= WHAT YOU NEED TO DO =
1. Reproduce the passage of the Gattaca blog post that begins at the words "Gattaca showed a" and stops after the words "we view it.".
2. In the Gattaca blog post, what was Vincent's estimated age at death according to his DNA?
3. Condense the paragraph of the Gattaca blog post that opens with "Gattaca showed a world" into a short bulleted list that keeps its main points.

= GIVEN TEXT =

# # # # # # #

Wednesday, April 27, 2011

Gattaca! (It's the future)

Recently we watched a movie in Biology to understand how important DNA can be. This movie told a story about one a man who lost opportunities to do what he really wanted to do because of a society where DNA was dominant. When he was born he was written off automatically because his DNA screamed out right away his defaults and his health problems. Vincent is our main character. And he dreams of going to Gattaca, the movie equivalent of NASA. His dream is to fly up in one of the ships and be among the stars. Now, because Vincent is an "invalid" he is kind of out of luck. His DNA from day one showed that he would have a 99% chance of heart disease and his estimated death was 30.2 years. What does this mean? No one wants to put the time and money into someone who is gonna drop dead any day now. Vincent's DNA causes all kinds of problems all throughout his life. So the important question here is...What does it mean if our world becomes dependent on our DNA? If EVERYTHING is determined by what your genetic code reveals. Would that be good for our world? Would it be helpful to the human race if we went that far?
Gattaca showed a world and shared a story of something that we are closer to than we think. One day very soon it might be one of us in the shoes of Vincent. Looking at a hard life just because our DNA is displayed all over. Available to EVERYONE. We would be judged, passed up because of what our DNA said. Is that fair? Obviously there are talented people who have rose above their "conditions" to have very successful lives, to better the world and human race. But if our DNA was cutting us down before we even had a chance to prove ourselves, wouldn't the world be missing out on a huge chance to better itself? So, alas! DNA and technological advance may not be so beneficial to us. It would definitely change the world...and how we view it.

I think when you watch this movie there is one character who really sums up what the movie is trying to point out. In the movie Jerome is the guy Vincent ends up turning to, the guy who gives Vincent his shot at the stars (literally). Jerome was the guy everyone wants to be. He was a magnificent swimmer, winning every medal he laid his hopes on. He was as healthy as a horse. His heart was in perfect condition and health. He had the ideal DNA. Then one accident put him in a wheel chair for the rest of his life. This character is important because he shows that even though he had the ideal DNA his life still didn't lead in the direction he thought it would. He ended up with a life he never expected. Now instead of living out the privileged life his DNA was promising to him, he is helping Vincent. Letting him borrow his ladder, or handing him his DNA. So that Vincent can pursue the life he never had a chance at. Jerome was my favorite character because his DNA didn't define him. His DNA meant nothing to his life now because of his injury, but he gave it away so Vincent could have something. I really admire that. It also shows that one day if our world is running on the information our DNA provides, we will still have people who mean something even though they are "invalid". And they will go against the grain with the help of others to make themselves into a "valid".

# # # # # # #

Data entries:
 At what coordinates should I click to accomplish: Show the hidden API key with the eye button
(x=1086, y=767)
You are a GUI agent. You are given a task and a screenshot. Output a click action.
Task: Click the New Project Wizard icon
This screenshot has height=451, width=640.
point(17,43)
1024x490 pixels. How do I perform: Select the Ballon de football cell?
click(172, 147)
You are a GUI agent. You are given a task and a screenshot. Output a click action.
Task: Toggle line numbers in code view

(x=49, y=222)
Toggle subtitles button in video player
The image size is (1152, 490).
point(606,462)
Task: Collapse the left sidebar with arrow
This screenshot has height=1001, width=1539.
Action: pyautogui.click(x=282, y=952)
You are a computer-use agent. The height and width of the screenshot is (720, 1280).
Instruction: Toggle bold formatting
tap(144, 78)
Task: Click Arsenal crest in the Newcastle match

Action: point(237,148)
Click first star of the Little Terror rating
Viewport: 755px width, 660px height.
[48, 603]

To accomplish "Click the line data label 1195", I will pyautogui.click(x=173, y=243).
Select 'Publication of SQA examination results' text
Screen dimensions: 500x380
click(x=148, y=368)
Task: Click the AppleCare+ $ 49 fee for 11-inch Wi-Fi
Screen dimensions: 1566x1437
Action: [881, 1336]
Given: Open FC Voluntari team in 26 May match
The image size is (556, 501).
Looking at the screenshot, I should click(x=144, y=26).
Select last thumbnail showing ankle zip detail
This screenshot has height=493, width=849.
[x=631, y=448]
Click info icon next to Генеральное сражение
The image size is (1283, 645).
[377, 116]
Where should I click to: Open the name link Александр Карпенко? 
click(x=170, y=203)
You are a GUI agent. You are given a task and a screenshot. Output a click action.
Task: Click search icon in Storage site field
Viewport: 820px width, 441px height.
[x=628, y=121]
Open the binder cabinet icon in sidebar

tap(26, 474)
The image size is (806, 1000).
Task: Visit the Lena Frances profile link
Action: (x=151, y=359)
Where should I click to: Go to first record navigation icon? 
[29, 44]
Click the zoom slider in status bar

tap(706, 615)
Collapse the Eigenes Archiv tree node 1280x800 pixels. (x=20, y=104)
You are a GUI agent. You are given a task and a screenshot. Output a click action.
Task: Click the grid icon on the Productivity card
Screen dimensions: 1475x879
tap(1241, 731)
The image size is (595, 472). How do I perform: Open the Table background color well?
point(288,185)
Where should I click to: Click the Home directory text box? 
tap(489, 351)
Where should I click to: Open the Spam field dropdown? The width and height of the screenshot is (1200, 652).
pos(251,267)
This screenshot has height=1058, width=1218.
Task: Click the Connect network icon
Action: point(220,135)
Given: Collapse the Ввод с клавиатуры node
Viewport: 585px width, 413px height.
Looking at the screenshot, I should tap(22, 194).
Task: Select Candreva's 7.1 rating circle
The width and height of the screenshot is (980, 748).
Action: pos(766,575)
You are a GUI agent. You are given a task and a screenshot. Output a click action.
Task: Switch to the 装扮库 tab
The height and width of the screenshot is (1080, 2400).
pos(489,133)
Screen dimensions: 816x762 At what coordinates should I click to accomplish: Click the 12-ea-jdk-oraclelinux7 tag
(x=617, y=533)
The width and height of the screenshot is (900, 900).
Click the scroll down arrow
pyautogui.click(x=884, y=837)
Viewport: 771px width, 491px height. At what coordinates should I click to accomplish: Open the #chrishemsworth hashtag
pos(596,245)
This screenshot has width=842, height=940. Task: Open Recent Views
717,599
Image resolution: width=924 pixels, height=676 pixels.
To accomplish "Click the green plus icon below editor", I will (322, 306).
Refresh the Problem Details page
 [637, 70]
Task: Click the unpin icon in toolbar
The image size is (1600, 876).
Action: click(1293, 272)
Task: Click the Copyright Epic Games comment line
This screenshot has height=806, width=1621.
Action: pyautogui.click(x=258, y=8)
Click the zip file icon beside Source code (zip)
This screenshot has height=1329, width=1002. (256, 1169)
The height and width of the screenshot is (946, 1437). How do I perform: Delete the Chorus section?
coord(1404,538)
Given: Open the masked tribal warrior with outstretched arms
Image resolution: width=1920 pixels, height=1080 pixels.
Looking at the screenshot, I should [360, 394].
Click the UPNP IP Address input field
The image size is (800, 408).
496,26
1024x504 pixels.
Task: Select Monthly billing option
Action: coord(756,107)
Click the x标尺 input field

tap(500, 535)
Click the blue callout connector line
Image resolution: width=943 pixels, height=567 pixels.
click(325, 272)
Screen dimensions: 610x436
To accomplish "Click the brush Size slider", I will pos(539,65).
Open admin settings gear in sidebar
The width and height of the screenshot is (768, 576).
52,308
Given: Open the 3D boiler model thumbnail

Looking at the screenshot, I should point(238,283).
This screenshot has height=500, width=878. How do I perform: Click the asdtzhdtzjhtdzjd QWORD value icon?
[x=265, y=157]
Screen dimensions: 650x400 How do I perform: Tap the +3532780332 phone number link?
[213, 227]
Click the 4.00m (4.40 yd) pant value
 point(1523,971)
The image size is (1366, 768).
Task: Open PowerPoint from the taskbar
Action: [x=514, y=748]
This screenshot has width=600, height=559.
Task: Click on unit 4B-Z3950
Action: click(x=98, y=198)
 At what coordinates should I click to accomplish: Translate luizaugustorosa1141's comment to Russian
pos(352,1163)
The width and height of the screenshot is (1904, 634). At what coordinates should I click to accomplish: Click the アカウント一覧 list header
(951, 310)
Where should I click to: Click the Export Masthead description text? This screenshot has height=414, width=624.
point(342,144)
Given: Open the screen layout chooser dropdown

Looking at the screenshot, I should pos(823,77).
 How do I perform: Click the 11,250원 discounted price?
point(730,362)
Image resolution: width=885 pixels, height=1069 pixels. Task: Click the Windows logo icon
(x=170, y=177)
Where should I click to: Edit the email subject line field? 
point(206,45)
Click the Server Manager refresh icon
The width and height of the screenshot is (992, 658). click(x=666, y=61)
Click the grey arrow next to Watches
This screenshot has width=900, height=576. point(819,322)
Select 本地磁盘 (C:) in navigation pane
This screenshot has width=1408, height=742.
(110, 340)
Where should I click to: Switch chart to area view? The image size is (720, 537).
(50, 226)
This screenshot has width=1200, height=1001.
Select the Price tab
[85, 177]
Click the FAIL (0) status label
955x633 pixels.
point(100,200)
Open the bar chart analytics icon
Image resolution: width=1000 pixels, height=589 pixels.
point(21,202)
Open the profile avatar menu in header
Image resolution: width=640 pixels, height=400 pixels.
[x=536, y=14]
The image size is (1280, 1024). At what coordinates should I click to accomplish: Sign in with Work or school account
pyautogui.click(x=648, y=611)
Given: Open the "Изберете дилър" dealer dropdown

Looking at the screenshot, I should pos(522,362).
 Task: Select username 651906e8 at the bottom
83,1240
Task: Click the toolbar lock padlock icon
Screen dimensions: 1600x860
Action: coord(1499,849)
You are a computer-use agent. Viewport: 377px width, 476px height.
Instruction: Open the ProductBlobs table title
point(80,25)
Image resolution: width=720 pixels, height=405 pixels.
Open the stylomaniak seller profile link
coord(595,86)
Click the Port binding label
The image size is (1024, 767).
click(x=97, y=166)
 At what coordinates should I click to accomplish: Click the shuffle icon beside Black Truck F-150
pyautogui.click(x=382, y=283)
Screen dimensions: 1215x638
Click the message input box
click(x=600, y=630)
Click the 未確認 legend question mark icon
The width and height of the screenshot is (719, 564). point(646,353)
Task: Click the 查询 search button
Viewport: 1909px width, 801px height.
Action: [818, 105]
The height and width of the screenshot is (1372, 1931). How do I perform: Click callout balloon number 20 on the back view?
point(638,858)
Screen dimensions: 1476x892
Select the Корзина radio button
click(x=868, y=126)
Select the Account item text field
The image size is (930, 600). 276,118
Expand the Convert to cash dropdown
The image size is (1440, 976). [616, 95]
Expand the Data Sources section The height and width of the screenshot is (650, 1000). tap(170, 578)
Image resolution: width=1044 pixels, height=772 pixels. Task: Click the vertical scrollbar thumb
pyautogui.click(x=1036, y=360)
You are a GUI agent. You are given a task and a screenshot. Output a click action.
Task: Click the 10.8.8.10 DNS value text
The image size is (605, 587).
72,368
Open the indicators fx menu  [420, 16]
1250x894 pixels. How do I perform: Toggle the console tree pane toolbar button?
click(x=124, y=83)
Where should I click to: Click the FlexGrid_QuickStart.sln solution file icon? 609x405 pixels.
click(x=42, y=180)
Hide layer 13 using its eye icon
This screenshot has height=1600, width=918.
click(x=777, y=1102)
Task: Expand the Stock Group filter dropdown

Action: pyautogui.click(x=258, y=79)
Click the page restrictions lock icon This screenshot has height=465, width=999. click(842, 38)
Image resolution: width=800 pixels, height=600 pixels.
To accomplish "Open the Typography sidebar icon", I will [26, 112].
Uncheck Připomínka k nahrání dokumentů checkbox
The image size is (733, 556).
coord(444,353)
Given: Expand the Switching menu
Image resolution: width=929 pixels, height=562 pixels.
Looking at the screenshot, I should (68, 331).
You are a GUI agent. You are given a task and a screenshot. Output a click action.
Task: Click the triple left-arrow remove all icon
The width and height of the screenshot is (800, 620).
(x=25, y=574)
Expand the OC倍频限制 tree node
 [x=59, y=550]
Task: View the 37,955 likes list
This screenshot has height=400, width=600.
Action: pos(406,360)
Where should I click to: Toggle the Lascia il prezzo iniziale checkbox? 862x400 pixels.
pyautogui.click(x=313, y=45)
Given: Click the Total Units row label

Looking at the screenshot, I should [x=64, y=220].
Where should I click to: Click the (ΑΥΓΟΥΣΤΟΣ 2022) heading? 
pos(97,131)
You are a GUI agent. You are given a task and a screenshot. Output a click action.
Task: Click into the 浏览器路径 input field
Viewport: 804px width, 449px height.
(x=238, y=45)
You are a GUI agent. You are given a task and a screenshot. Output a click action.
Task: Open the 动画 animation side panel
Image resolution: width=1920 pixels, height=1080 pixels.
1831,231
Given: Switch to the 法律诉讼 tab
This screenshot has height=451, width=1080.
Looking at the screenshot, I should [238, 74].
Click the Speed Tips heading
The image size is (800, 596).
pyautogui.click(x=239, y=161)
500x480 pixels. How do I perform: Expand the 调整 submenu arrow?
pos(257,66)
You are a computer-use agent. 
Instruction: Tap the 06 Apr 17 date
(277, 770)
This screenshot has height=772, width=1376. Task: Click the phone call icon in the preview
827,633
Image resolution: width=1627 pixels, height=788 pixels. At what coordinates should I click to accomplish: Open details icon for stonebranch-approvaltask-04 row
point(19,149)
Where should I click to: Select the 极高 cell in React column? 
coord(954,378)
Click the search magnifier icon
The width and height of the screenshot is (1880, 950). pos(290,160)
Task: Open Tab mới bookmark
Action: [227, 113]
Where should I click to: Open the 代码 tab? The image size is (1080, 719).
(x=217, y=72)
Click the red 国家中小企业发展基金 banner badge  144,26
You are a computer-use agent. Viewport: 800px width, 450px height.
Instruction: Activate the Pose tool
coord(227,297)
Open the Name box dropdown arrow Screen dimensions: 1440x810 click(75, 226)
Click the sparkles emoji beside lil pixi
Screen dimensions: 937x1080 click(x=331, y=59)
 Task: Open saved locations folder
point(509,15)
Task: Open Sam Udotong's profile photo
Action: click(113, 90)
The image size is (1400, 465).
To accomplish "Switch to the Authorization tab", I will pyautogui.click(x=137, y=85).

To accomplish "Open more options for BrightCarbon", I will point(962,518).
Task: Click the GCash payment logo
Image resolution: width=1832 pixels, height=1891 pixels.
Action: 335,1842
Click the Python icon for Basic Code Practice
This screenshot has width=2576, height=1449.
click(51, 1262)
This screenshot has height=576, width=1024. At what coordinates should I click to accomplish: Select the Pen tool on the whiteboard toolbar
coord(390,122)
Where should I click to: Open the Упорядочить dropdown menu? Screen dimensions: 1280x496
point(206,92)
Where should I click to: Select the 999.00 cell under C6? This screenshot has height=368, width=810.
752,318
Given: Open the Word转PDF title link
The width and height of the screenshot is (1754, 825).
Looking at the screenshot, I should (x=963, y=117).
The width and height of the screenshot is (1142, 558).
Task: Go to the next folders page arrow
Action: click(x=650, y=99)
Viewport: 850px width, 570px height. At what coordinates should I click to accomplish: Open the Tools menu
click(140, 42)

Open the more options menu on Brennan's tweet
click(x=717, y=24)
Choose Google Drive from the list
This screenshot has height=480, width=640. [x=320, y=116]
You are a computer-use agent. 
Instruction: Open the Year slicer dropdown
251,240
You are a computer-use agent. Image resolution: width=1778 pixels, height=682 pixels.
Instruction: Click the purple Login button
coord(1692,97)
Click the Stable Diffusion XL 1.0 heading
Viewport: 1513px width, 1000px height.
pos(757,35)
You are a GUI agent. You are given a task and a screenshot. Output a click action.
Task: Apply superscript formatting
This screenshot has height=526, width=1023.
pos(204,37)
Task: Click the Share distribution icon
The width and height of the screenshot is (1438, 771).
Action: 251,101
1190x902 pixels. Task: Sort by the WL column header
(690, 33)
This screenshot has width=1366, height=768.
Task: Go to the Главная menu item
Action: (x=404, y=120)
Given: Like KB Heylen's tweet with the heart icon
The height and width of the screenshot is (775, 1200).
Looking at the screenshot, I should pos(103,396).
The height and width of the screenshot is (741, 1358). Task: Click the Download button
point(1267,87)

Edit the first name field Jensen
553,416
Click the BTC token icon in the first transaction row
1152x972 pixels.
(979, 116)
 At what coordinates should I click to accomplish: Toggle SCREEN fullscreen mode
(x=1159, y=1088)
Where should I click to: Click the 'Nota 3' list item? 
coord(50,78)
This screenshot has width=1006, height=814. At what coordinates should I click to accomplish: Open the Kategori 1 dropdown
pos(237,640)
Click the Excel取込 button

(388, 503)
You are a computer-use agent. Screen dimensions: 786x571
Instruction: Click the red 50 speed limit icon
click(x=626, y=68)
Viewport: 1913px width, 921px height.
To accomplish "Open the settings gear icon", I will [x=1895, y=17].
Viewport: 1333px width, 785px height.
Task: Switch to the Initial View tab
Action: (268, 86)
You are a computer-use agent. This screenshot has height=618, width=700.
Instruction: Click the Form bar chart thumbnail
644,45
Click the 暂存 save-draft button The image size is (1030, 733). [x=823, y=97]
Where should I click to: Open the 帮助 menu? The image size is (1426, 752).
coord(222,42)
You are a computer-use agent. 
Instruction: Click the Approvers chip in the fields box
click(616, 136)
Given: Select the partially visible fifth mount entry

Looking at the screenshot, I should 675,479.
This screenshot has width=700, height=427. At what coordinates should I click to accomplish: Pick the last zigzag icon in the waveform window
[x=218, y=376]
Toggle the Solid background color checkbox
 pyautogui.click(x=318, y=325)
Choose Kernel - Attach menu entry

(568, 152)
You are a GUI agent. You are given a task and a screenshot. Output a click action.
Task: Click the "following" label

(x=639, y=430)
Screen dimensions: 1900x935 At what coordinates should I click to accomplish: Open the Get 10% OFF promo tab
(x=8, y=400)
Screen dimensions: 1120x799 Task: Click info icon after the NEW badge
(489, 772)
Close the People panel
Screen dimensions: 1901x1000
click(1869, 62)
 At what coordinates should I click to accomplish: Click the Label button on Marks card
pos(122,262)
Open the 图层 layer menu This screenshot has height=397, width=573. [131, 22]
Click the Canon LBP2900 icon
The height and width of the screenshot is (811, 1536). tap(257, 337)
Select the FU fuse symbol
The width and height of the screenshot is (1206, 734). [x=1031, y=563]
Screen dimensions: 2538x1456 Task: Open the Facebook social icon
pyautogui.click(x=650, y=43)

# # # # # # #

= TASK-BY-TASK OUTPUTS =
1.
Gattaca showed a world and shared a story of something that we are closer to than we think. One day very soon it might be one of us in the shoes of Vincent. Looking at a hard life just because our DNA is displayed all over. Available to EVERYONE. We would be judged, passed up because of what our DNA said. Is that fair? Obviously there are talented people who have rose above their "conditions" to have very successful lives, to better the world and human race. But if our DNA was cutting us down before we even had a chance to prove ourselves, wouldn't the world be missing out on a huge chance to better itself? So, alas! DNA and technological advance may not be so beneficial to us. It would definitely change the world...and how we view it.

2. His DNA estimated that he would die at 30.2 years.

3.
- Gattaca shows a world we may be closer to than we think, and any of us could soon be in Vincent's position.
- If our DNA were available to everyone, we would be judged and passed over because of it, which raises the question of fairness.
- Talented people have risen above their "conditions" to lead successful lives and better the world.
- If DNA held people back before they could prove themselves, the world would miss a huge chance to improve.
- DNA and technological advance may therefore not be so beneficial, though they would certainly change the world and how we view it.